The Environment: A History of the Idea

Is it possible for the economy to grow without the environment being destroyed? Will our lifestyles impoverish the planet for our children and grandchildren? Is the world sick? Can it be healed? Less than a lifetime ago, these questions would have made no sense. This was not because our ancestors had no impact on nature--nor because they were unaware of the serious damage they had done. What people lacked was an idea: a way of imagining the web of interconnection and consequence of which the natural world is made. Without this notion, we didn't have a way to describe the scale and scope of human impact upon nature. This idea was "the environment."

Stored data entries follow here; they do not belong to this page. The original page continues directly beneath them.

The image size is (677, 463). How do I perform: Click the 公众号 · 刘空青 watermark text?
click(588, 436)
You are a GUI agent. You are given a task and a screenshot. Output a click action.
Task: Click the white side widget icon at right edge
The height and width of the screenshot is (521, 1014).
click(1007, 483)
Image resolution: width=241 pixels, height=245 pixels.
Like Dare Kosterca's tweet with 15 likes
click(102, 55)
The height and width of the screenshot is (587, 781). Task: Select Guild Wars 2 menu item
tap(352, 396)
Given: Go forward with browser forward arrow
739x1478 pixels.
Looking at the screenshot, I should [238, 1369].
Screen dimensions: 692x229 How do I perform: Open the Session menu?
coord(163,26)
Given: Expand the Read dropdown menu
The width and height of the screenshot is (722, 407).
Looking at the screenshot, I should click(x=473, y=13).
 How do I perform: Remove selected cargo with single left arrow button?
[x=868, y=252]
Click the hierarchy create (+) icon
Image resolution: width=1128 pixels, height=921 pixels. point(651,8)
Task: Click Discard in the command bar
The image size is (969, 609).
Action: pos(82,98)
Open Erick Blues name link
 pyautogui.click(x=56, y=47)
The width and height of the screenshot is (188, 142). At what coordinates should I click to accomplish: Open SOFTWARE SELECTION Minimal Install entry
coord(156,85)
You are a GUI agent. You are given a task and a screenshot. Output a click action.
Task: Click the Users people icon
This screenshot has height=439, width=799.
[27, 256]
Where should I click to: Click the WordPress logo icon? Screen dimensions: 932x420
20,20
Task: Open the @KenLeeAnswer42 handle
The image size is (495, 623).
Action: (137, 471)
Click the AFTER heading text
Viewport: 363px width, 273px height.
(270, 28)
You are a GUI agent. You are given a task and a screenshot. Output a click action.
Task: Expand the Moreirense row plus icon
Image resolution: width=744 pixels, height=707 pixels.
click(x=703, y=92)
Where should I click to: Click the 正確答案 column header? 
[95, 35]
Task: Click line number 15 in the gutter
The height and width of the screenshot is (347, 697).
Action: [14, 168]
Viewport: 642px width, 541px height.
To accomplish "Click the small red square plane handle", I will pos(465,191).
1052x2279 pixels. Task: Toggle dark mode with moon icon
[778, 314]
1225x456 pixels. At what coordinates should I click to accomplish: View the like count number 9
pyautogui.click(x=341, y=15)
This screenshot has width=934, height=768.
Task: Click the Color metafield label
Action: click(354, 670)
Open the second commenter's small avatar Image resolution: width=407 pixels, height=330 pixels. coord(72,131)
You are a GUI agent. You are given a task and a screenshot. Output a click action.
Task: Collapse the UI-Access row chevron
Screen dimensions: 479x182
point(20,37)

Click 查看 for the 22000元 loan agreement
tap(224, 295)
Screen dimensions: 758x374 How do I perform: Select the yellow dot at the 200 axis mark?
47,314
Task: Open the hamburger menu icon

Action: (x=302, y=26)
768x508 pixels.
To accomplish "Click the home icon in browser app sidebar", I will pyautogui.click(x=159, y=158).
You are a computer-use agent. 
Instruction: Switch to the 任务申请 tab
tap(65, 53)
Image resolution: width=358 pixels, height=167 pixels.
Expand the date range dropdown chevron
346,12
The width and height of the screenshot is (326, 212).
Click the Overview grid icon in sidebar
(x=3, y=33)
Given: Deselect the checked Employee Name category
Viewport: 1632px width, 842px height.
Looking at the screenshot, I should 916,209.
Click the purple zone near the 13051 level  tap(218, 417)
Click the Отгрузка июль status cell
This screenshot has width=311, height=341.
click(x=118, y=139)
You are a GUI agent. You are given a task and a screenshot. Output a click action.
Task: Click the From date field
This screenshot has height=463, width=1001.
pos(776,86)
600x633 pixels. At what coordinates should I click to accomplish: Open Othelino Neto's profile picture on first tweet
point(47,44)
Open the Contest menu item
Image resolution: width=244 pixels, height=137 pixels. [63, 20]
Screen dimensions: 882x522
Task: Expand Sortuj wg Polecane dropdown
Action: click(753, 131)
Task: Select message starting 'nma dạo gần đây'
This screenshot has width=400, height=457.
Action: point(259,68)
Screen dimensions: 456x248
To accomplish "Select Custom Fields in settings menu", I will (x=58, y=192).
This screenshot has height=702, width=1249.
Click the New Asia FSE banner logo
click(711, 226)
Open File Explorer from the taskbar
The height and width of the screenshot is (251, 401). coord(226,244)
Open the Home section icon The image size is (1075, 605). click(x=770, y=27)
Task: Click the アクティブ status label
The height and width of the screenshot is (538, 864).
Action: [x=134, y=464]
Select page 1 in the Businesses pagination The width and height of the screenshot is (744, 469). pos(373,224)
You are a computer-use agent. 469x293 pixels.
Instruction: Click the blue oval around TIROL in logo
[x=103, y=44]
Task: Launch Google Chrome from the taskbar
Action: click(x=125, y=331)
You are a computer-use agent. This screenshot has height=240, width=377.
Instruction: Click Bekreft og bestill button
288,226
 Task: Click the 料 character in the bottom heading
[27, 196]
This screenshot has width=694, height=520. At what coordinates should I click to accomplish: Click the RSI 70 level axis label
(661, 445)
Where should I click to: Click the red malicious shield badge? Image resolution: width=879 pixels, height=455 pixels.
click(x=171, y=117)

In this fascinating book, Paul Warde, Libby Robin, and Sverker Sörlin trace the emergence of the concept of the environment following World War II, a period characterized by both hope for a new global order and fear of humans' capacity for almost limitless destruction. It was at this moment that a new idea and a new narrative about the planet-wide impact of people's behavior emerged, closely allied to anxieties for the future. Now we had a vocabulary for talking about how we were changing nature: resource exhaustion and energy, biodiversity, pollution, and--eventually--climate change.

With the rise of "the environment," the authors argue, came new expertise, making certain kinds of knowledge crucial to understanding the future of our planet. The untold history of how people came to conceive, to manage, and to dispute environmental crisis, The Environment is essential reading for anyone who wants to help protect the environment from the numerous threats it faces today.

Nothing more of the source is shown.